■ **DOCUMENT TEXT**:
***

# Association of Mitochondrial DNA Haplogroups with Pediatric Systemic Lupus Erythematosus Disease Activity, Damage Scores, and Lupus Nephritis

**Authors:** Viraat Udar, Shari R. Atilano, Alexis V. Stephens, Ryan Yu-Sheng Chang, Nicholas J. Jackson, Steven Y. Chang, Marilyn Chwa, Deborah McCurdy

PMC · DOI: 10.3390/jcm15010086 · Journal of Clinical Medicine · 2025-12-23

## TL;DR

This study found that mitochondrial DNA haplogroups are linked to more severe lupus and kidney disease in children, especially in Amerindian and African lineages.

## Contribution

The study is the first to associate specific mitochondrial DNA haplogroups with pediatric lupus severity and kidney damage.

## Key findings

- Amerindian and African haplogroups had higher lupus disease activity scores compared to Caucasian and Asian groups.
- Amerindian and African haplogroups showed more frequent irreversible organ damage and severe lupus nephritis.
- Caucasian and Asian patients more often had milder kidney disease without chronic kidney disease progression.

***

■ **DATA**:
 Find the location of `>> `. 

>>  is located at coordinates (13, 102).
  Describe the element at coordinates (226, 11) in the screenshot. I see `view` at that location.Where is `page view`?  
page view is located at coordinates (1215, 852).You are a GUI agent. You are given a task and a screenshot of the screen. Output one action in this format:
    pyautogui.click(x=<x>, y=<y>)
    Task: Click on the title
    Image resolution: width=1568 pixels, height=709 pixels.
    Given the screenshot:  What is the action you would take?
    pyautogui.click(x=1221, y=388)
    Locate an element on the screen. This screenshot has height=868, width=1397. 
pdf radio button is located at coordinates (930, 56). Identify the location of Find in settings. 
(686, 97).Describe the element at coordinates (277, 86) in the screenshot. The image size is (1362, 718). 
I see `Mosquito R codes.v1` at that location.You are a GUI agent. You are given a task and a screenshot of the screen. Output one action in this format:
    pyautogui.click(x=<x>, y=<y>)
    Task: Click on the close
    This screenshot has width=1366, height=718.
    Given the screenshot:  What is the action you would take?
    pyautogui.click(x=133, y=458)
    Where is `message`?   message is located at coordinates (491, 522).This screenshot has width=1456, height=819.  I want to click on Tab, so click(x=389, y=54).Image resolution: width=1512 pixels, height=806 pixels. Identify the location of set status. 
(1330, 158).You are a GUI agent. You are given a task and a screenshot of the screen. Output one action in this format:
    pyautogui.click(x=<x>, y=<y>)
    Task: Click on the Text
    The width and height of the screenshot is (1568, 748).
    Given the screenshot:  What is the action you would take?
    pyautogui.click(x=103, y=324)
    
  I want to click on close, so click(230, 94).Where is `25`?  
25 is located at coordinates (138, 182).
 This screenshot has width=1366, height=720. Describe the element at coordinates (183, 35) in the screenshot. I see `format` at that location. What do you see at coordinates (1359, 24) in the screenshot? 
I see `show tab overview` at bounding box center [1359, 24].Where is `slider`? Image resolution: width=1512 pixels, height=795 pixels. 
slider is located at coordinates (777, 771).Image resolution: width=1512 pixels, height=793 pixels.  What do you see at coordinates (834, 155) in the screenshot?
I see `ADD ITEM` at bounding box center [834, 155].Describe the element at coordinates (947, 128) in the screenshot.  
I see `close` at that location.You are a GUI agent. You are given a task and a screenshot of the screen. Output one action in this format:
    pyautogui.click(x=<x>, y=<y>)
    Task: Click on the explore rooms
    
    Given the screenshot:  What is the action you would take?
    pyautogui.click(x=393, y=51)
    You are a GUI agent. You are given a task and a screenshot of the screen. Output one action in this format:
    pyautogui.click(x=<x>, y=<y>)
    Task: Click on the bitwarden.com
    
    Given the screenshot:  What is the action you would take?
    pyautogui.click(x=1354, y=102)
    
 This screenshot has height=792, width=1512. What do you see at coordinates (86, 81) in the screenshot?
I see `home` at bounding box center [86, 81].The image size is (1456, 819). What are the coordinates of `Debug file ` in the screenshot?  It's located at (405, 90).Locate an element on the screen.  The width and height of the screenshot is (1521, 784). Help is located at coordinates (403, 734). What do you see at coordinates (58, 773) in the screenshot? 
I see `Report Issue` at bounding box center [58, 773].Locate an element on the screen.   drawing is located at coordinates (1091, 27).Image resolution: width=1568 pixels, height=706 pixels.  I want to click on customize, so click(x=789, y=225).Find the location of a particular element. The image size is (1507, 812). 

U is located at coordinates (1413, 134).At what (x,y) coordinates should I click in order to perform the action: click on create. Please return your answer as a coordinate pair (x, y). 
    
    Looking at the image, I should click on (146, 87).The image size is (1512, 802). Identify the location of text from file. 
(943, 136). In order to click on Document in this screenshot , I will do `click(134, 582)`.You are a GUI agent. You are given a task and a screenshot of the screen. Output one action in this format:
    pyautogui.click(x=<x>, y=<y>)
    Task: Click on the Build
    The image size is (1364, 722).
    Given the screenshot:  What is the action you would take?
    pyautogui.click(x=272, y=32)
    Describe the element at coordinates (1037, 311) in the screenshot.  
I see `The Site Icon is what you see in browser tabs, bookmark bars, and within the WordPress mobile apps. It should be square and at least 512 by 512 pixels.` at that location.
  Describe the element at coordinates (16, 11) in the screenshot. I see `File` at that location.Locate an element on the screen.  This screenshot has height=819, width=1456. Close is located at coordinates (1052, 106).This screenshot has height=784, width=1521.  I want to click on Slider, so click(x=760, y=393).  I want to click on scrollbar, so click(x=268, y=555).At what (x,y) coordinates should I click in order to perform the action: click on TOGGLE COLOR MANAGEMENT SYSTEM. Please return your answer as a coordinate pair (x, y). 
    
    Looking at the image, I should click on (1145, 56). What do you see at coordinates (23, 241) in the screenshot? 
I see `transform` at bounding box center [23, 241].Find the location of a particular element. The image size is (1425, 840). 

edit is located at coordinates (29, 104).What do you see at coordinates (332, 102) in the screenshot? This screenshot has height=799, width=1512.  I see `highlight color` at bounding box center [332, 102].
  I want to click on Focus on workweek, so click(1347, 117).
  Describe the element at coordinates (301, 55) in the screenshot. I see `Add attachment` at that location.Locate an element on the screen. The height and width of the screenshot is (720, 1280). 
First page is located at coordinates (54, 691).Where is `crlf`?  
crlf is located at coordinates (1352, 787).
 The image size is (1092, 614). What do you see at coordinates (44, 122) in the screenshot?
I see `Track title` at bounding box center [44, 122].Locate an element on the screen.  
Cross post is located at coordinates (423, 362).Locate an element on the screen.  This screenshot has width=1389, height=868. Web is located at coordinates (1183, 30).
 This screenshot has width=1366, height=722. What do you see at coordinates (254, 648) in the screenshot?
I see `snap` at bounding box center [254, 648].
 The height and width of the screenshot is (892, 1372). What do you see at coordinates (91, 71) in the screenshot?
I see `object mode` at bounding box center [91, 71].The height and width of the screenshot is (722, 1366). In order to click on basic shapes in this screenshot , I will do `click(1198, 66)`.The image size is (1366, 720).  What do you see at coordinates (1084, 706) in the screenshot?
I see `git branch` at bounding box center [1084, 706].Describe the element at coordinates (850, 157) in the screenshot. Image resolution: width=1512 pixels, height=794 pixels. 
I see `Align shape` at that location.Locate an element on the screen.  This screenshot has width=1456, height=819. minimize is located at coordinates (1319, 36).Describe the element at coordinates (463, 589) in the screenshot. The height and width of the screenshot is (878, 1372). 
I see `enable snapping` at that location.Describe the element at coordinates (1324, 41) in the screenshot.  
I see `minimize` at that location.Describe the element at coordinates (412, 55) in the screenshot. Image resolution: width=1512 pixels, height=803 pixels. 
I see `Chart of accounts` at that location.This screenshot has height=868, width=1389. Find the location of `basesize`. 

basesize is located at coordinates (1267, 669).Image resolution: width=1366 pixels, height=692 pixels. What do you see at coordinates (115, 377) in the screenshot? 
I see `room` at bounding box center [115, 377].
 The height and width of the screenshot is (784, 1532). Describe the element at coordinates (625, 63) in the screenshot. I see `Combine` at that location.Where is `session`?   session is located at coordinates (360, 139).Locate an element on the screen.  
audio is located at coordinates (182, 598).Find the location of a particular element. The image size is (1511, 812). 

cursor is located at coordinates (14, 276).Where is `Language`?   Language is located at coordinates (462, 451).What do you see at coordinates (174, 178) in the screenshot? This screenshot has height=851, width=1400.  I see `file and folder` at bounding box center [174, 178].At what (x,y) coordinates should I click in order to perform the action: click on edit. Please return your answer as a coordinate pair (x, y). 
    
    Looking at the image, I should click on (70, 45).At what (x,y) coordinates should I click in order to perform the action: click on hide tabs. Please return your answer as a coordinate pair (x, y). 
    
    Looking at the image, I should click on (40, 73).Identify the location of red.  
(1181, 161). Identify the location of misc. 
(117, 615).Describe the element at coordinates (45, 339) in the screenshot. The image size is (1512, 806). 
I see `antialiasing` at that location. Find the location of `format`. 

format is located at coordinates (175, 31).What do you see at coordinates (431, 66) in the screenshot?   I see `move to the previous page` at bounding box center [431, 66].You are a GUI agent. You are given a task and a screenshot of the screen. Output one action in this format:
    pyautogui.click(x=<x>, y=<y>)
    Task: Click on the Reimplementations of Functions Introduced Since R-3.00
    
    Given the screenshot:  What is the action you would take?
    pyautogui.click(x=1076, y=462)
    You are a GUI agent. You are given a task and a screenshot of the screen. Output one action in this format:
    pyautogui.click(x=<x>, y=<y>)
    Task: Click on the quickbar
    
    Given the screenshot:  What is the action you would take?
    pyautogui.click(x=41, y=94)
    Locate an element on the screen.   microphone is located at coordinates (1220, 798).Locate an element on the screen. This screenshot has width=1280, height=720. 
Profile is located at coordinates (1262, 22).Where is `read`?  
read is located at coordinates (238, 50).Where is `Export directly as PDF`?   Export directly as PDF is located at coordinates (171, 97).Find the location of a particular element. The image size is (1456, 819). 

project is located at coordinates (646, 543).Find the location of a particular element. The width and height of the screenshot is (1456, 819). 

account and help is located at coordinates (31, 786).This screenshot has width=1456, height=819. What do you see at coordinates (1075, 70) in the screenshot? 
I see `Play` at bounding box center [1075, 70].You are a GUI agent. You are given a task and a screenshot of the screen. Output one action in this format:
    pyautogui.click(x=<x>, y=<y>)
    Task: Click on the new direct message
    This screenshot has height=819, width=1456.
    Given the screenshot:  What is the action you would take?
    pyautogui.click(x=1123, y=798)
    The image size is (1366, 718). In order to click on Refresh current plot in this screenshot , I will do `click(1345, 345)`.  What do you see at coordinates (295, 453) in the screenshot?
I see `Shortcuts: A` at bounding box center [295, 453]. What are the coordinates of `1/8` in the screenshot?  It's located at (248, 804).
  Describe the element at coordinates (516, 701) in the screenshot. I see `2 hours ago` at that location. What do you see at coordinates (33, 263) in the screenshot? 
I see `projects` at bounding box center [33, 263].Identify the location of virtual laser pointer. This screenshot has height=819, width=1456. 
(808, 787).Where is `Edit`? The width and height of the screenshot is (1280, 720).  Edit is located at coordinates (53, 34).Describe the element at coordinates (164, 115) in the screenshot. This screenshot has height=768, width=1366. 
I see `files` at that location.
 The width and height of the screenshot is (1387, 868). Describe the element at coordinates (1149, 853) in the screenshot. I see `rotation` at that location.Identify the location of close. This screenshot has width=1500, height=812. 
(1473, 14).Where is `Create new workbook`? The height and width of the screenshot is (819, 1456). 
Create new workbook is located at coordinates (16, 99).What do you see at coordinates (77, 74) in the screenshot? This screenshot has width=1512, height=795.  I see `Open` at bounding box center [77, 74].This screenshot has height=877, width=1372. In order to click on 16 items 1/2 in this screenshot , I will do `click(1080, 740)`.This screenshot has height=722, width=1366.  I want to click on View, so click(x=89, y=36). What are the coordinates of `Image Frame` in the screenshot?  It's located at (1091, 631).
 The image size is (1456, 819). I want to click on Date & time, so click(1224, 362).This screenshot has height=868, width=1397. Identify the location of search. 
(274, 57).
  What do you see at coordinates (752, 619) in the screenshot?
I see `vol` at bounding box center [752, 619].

***

■ **WORK TASK 1**: Translate this sentence from the pediatric lupus study summary into Spanish: "The study is the first to associate specific mitochondrial DNA haplogroups with pediatric lupus severity and kidney damage."
■ **WORK TASK 2**: Carry on the pediatric lupus study summary past its last key finding.

■ **RESULT 1**: El estudio es el primero en asociar haplogrupos específicos del ADN mitocondrial con la gravedad del lupus pediátrico y el daño renal.

■ **RESULT 2**:
## Abstract

Mitochondria, which have critical roles in energy metabolism and oxidative regulation, also have a role in immune regulation including T cell activation, NET formation, inflammation, and apoptosis. More than 50% of those with systemic lupus erythematosus (SLE) have lupus nephritis due to kidney damage from immune complex deposition. Disease severity is reported to be greater in certain lineages. Mitochondrial DNA (mtDNA) haplogroups, which reflect maternal lineages, may modulate immune balance and disease outcomes in SLE. Methods: DNA was extracted from 25 consecutive, consenting pediatric patients that fulfilled the 1997 criteria for SLE and their maternal mitochondrial DNA (mtDNA) haplogroups were determined through next-generation sequencing (NGS). Results: This study evaluated the associations between mtDNA haplogroups, lupus nephritis, and organ damage in four mtDNA haplogroups: African (n = 5), Amerindian (n = 12), Asian (n = 4), and Caucasian (n = 4). Clinical data, SLE Disease Activity Index (SLEDAI-2K), SLICC Damage Index (SDI), and renal biopsy findings were analyzed. Median SLEDAI-2K scores were higher in Amerindian (10) and African (8) patients than in the Caucasian (5.5) and Asian (3) groups, with significant differences between Amerindian vs. Caucasian (p = 0.045) and Amerindian vs. Asian (p = 0.008). Irreversible organ damage (SDI > 1) was more frequent in Amerindian (54%) and African (40%) patients. Lupus nephritis occurred most often and most severely (Class III–IV, CKD) in the Amerindian (85%) and African (80%) groups, while Caucasian and Asian patients more often showed milder, membranous disease without CKD. Conclusion: Although limited by the small sample size, pediatric SLE severity and renal involvement were found to be greater in Amerindian and African mtDNA haplogroups, suggesting that mitochondrial lineage may contribute to ethnic disparities in SLE.

## Linked entities

- **Diseases:** systemic lupus erythematosus (MONDO:0007915), lupus nephritis (MONDO:0005556), chronic kidney disease (MONDO:0005300)
- **Species:** Homo sapiens (taxon 9606)

## Full-text entities

- **Diseases:** kidney damage (MESH:D007674), membranous disease (MESH:D015433), renal involvement (MESH:C565423), SLE (MESH:D008180), CKD (MESH:D012080), Irreversible organ damage (MESH:D001926), inflammation (MESH:D007249), Lupus Nephritis (MESH:D008181)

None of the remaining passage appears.